Nano2RED does not require any labeling/washing or enzymatic reaction, therefore reducing the number of processing steps and minimizing sample volume and reagent usage. Since the sample volume (4 to 8 µL) is much smaller than a single drop of blood (~30 µL), Nano2RED is ideal for testing from capillary blood. The test cost is mainly dependent on the use AuNPs, which costs ~$0.1 per µL, or ~$2 per test (20 µL).
Reference:
- Yeji Choi†, Seyedsina Mirjalili†, Md Ashif Ikbal, Sean McClure, Scott Clemens, Jose Solano, John Heggland, Jiawei Zuo, and Chao Wang*, “Portable, Rapid, and Digital Detection of SARS-CoV-2 Antibodies and Antigens at Attomolar Level,” Under review. https://doi.org/10.1101/2024.09.04.611305
Personalized immunity assessment
Following viral infection, most individuals will develop an immune response to the virus, including the production of neutralizing antibodies (nAbs) that can prevent future infection. Therefore, it is necessary to quantify the levels of nAbs for vaccine development and personalized immunity evaluation. The gold standard for nAb analysis is the viral plaque reduction neutralization assay where viruses replicate inside cells grown in cultures and are subsequently released. This assay measures the titer of the specific antibody, however, it is not perfectly quantitative, very labour-intensive and time-consuming (a few days), and facility-demanding (BSL3 labs). We are currently funded by a NIH R21 grant to establish an easy-to-use, inexpensive and digital neutralizing assay to detect the neutralizing potency of monoclonal antibodies (from Prof. Michael Diamond from Washington University at St Louis) and collected human sera (from Dr. Vel Murugan at ASU) against the original SARS-CoV-2 Wuhan strain and Omicron variant. Our assay can be easily adapted to detect nAbs to almost any epitope in a variety of pathogens by exchanging the antigenic target. The low cost, simple operation, and automation capability are also very useful in longitudinal studies of the immune response related to COVID-19 or other infections. It can be used for determining the level of vaccination-elicited immunity against any emerging virus strains for special population (e.g. seniors in long-term care facilities or immune-compromised individuals).

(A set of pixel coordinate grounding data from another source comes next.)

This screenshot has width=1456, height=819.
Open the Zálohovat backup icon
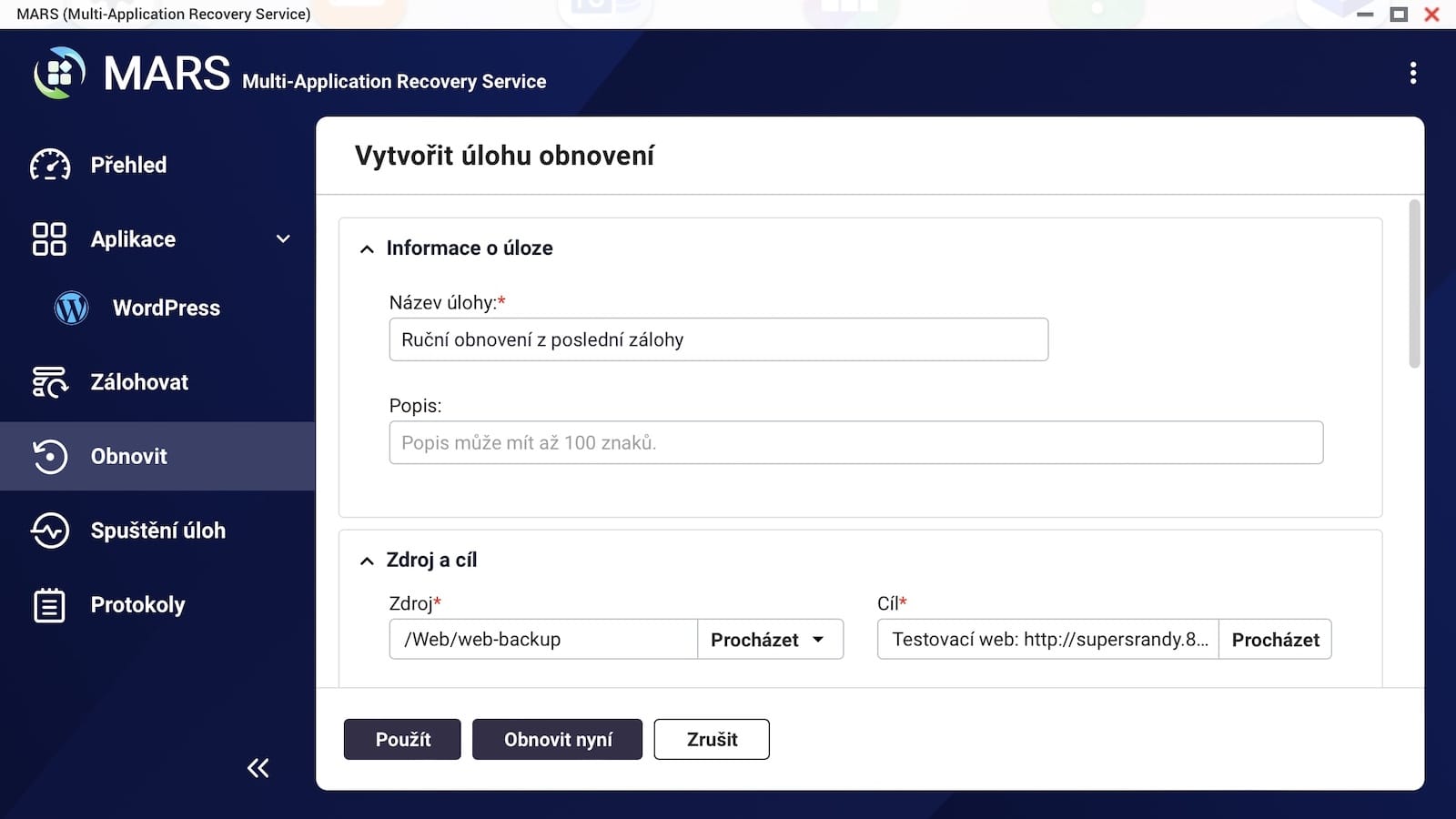click(x=50, y=382)
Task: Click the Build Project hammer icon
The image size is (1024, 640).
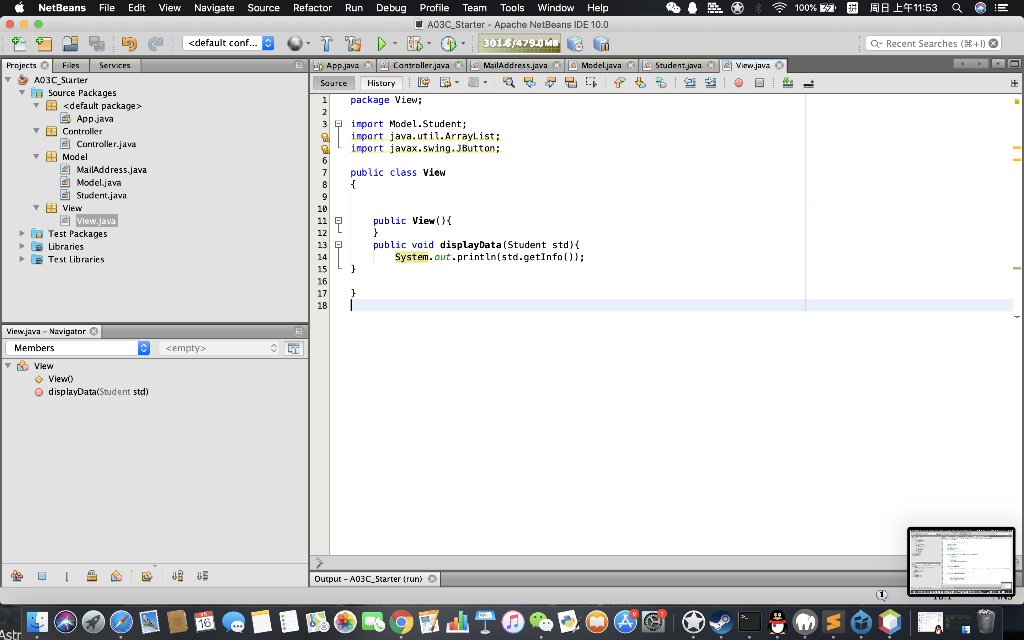Action: [328, 43]
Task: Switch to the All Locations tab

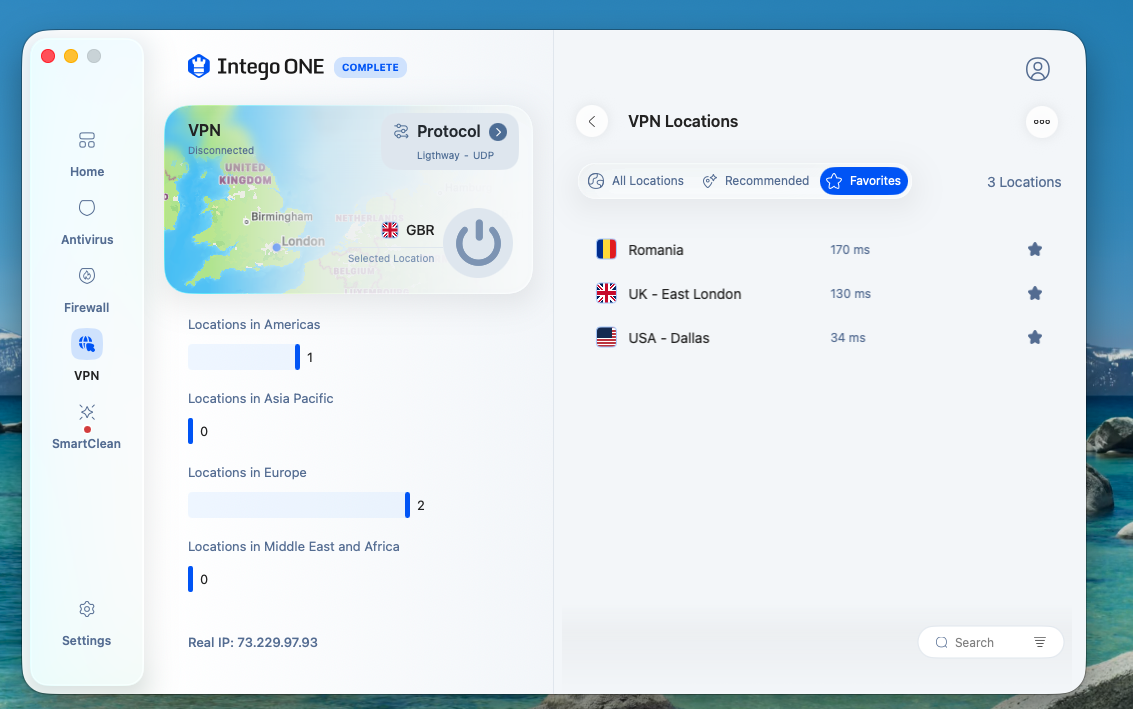Action: [636, 181]
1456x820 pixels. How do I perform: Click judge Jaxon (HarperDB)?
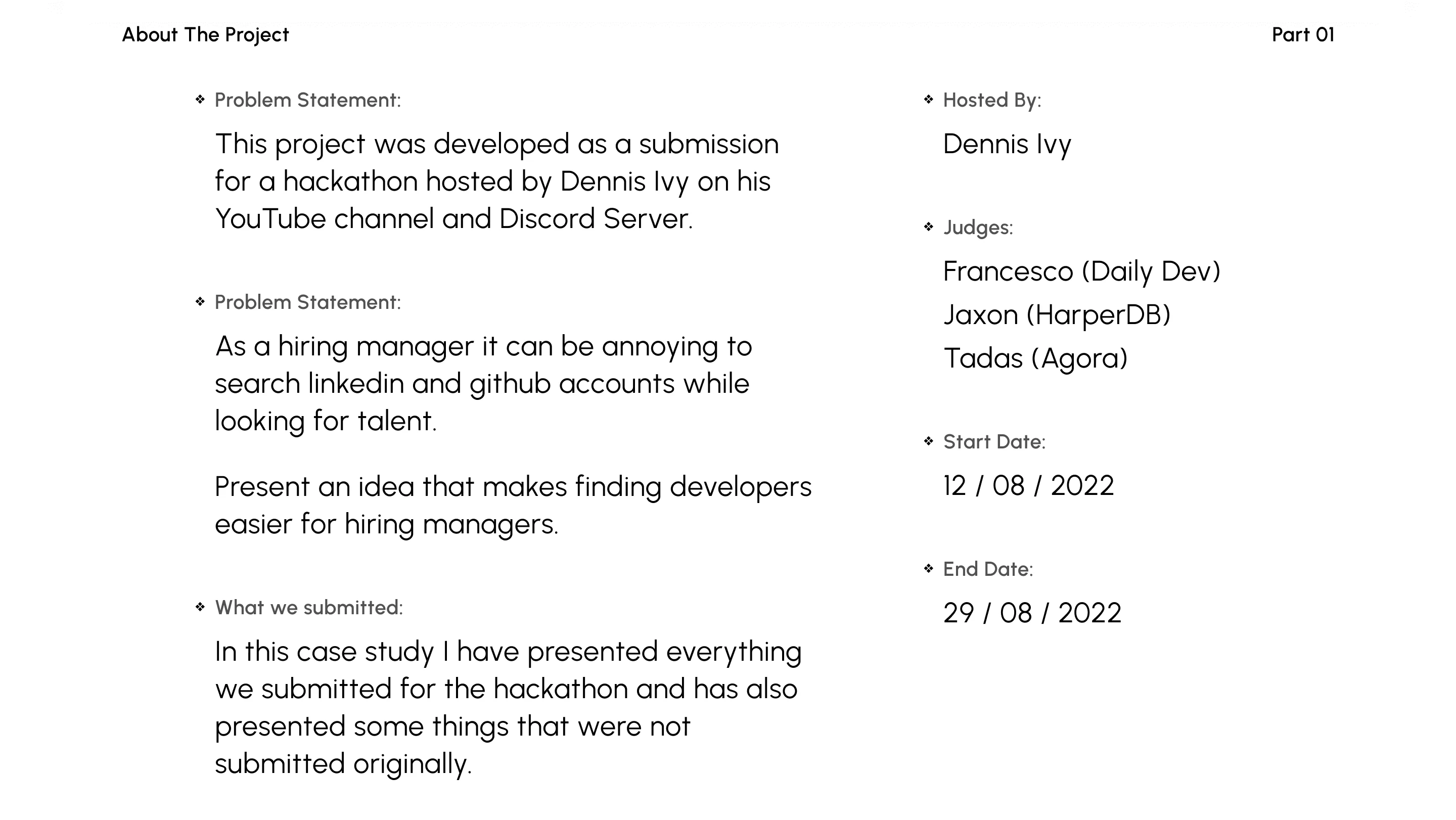(x=1057, y=315)
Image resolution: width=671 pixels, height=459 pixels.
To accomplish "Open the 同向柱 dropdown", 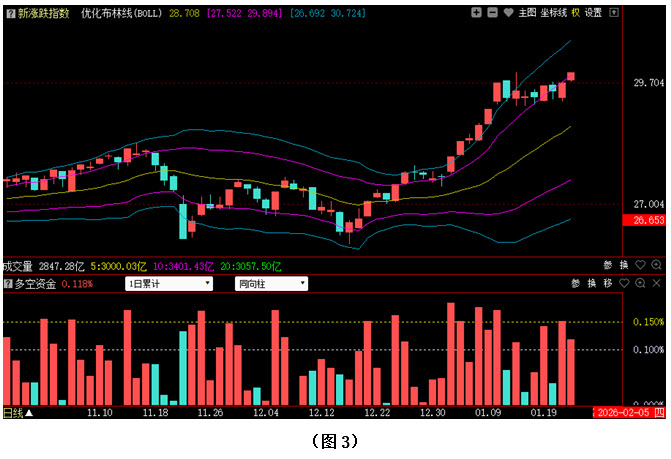I will 271,284.
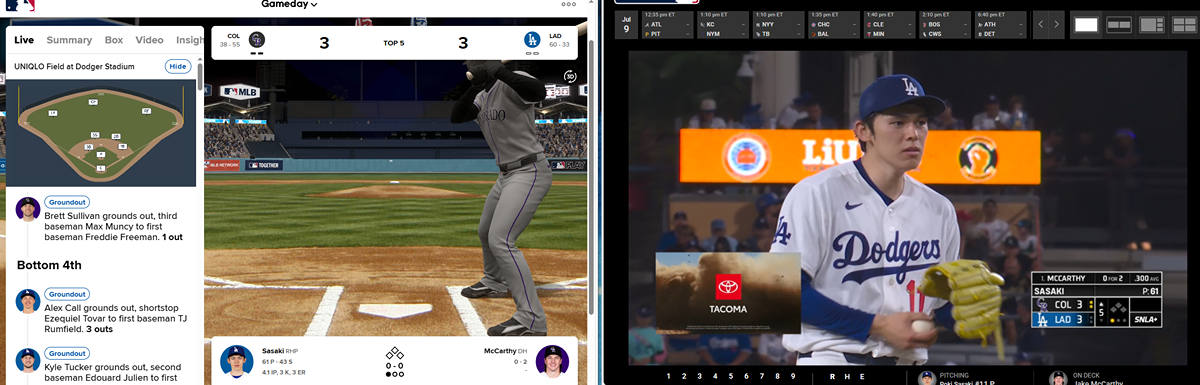Image resolution: width=1200 pixels, height=385 pixels.
Task: Switch to the Box tab
Action: (x=114, y=40)
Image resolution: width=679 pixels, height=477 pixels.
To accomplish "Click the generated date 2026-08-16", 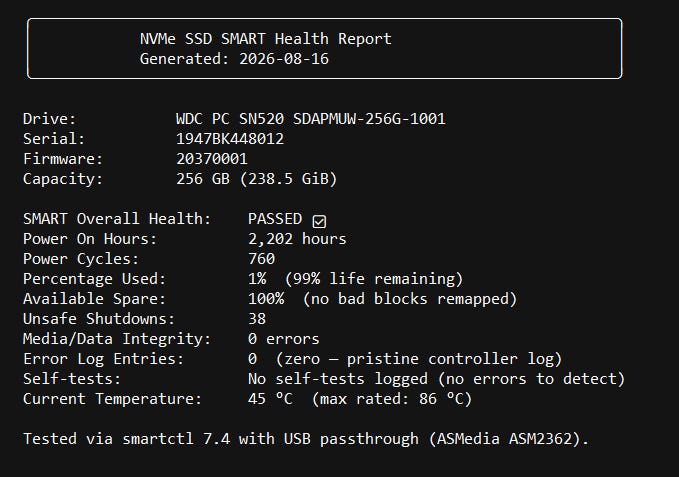I will 284,59.
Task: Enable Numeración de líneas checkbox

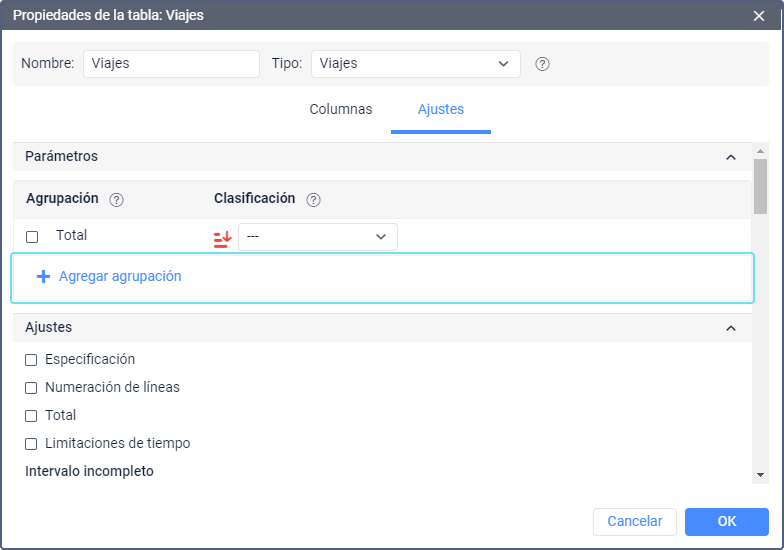Action: click(x=32, y=388)
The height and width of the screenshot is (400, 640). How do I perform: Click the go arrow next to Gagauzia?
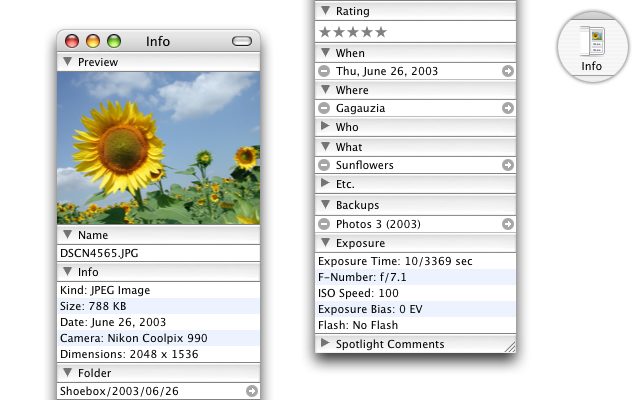508,108
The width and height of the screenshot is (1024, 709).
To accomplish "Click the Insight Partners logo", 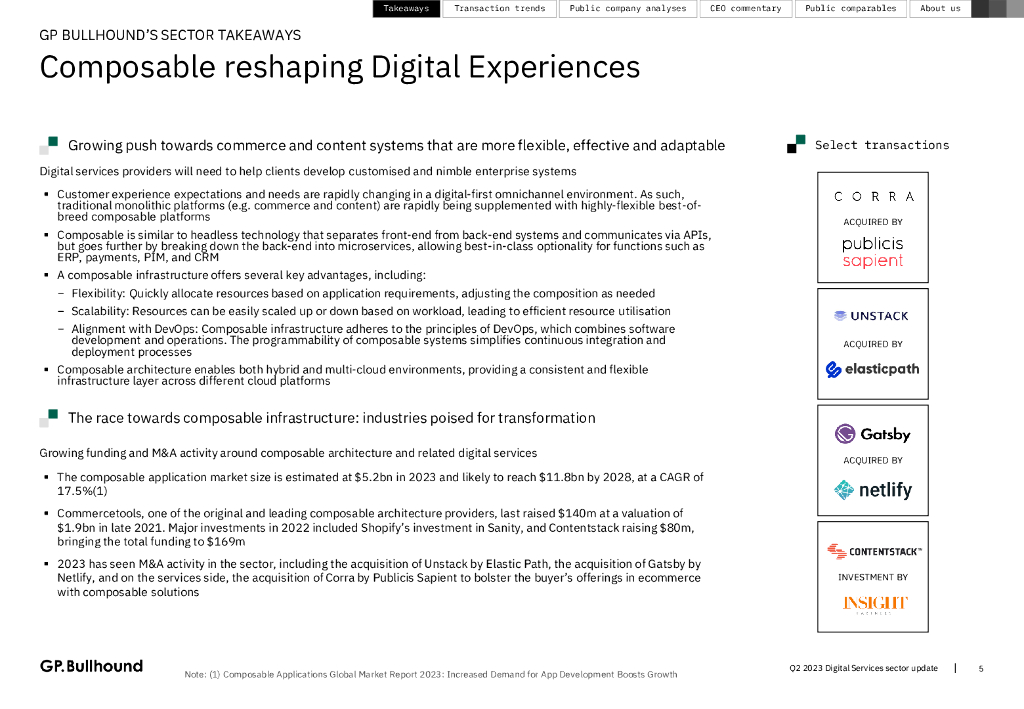I will click(873, 604).
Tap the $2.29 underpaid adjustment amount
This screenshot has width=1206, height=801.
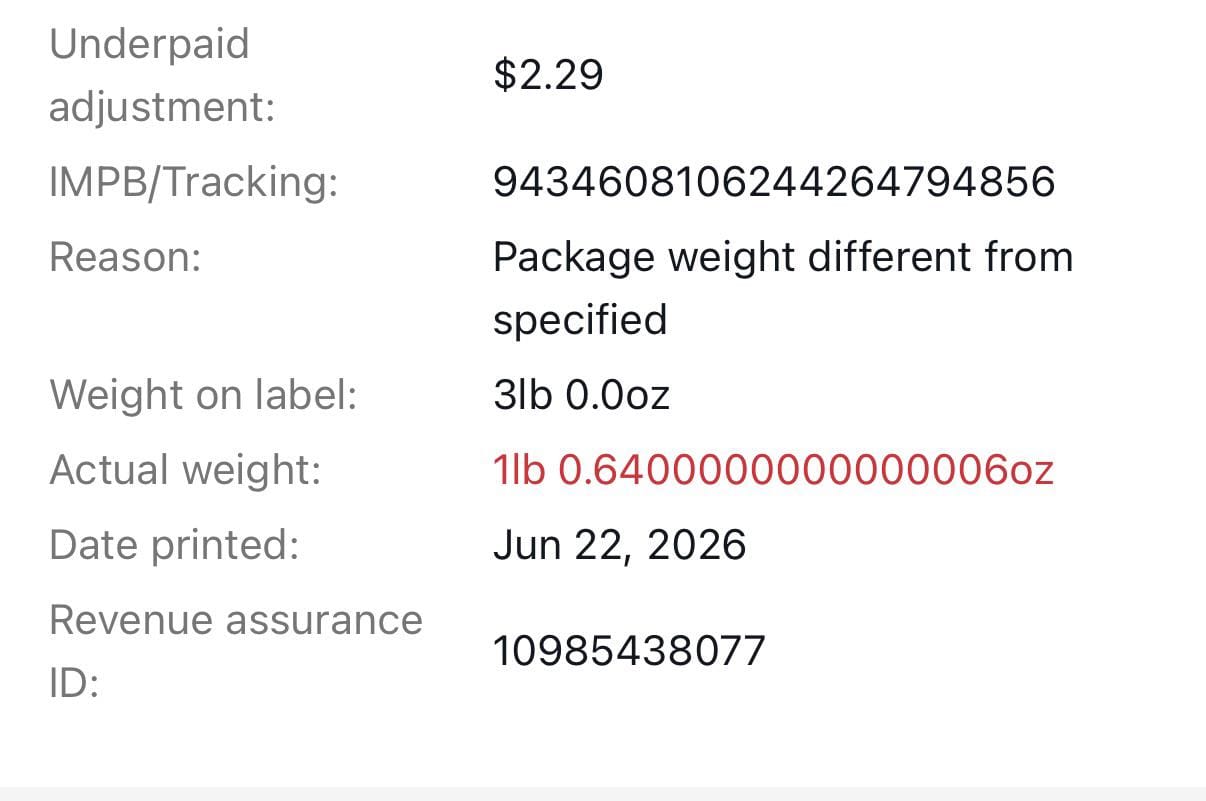click(x=548, y=75)
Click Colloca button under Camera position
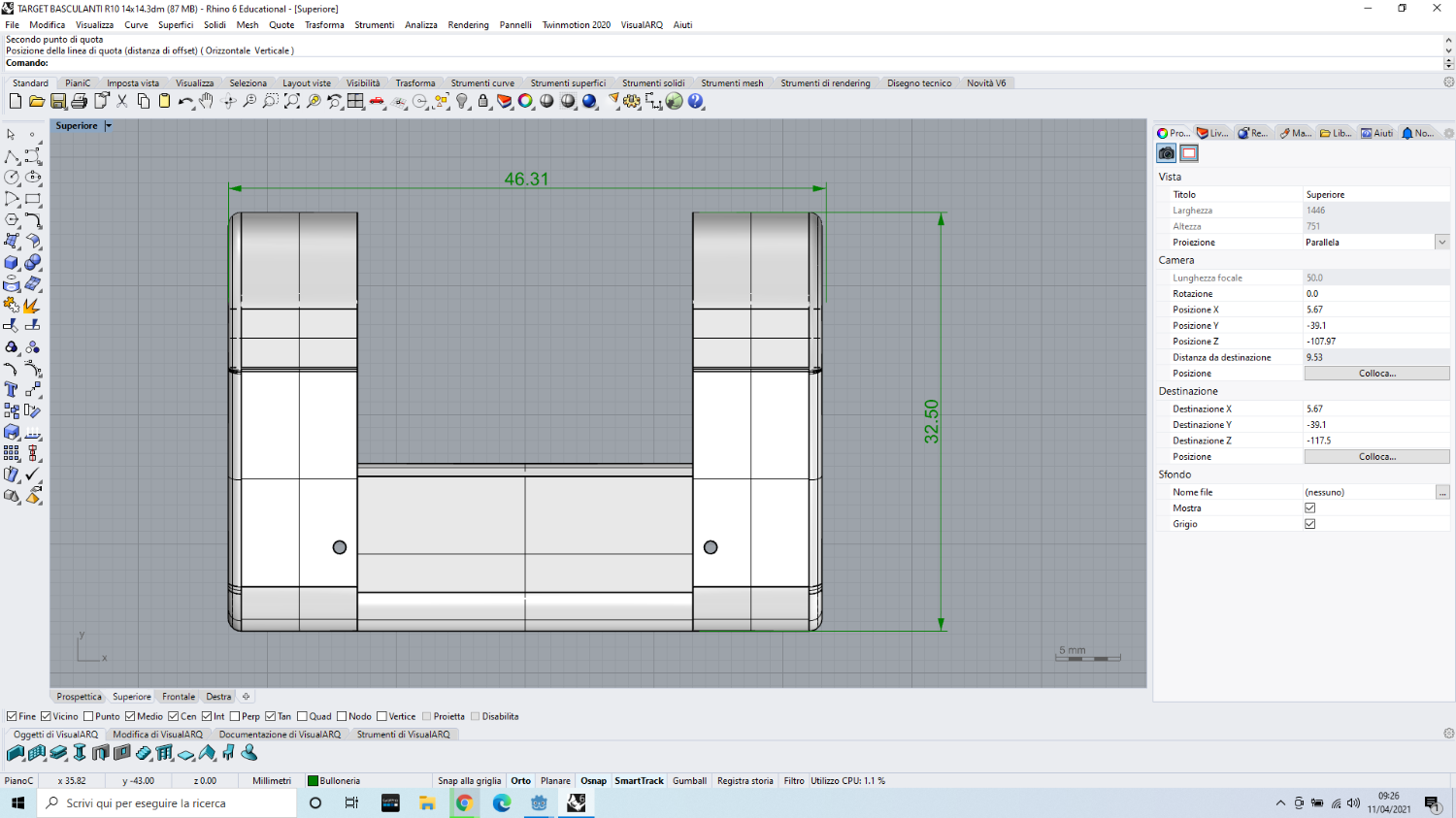1456x818 pixels. click(x=1376, y=374)
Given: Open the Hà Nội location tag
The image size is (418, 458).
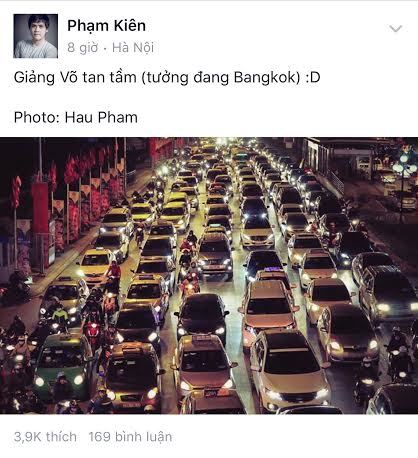Looking at the screenshot, I should (x=133, y=48).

Ongoing and future research activities
We aim to develop our technology to be deployed in the field and next to the patients with reduced health care cost and make it available in low- and middle-income countries. Currently, we are also funded by USDA (~$744k in 4 years) to apply our digital sensing technology for detection of African swine fever (ASF), a highly contagious and deadly disease in pigs that has no cure. In collaboration with a Spanish lab specialized in ASF, we have proven the feasibility of detection ASF antigens and antibodies in porcine sera, and are working to prove its feasibility using ASF reference samples. In the next few years, we expect to expand this digital sensing platform to other diseases such as hepatitis B/C, Lyme disease, autoimmune diseases, sexually transmitted diseases (HIV, Syphilis, etc.), bacterial infections, and cancer. We also expect to accelerate the translation of this technology to the market to tackle infectious disease, cardiovascular diseases, cancer, and neurodegenerative diseases.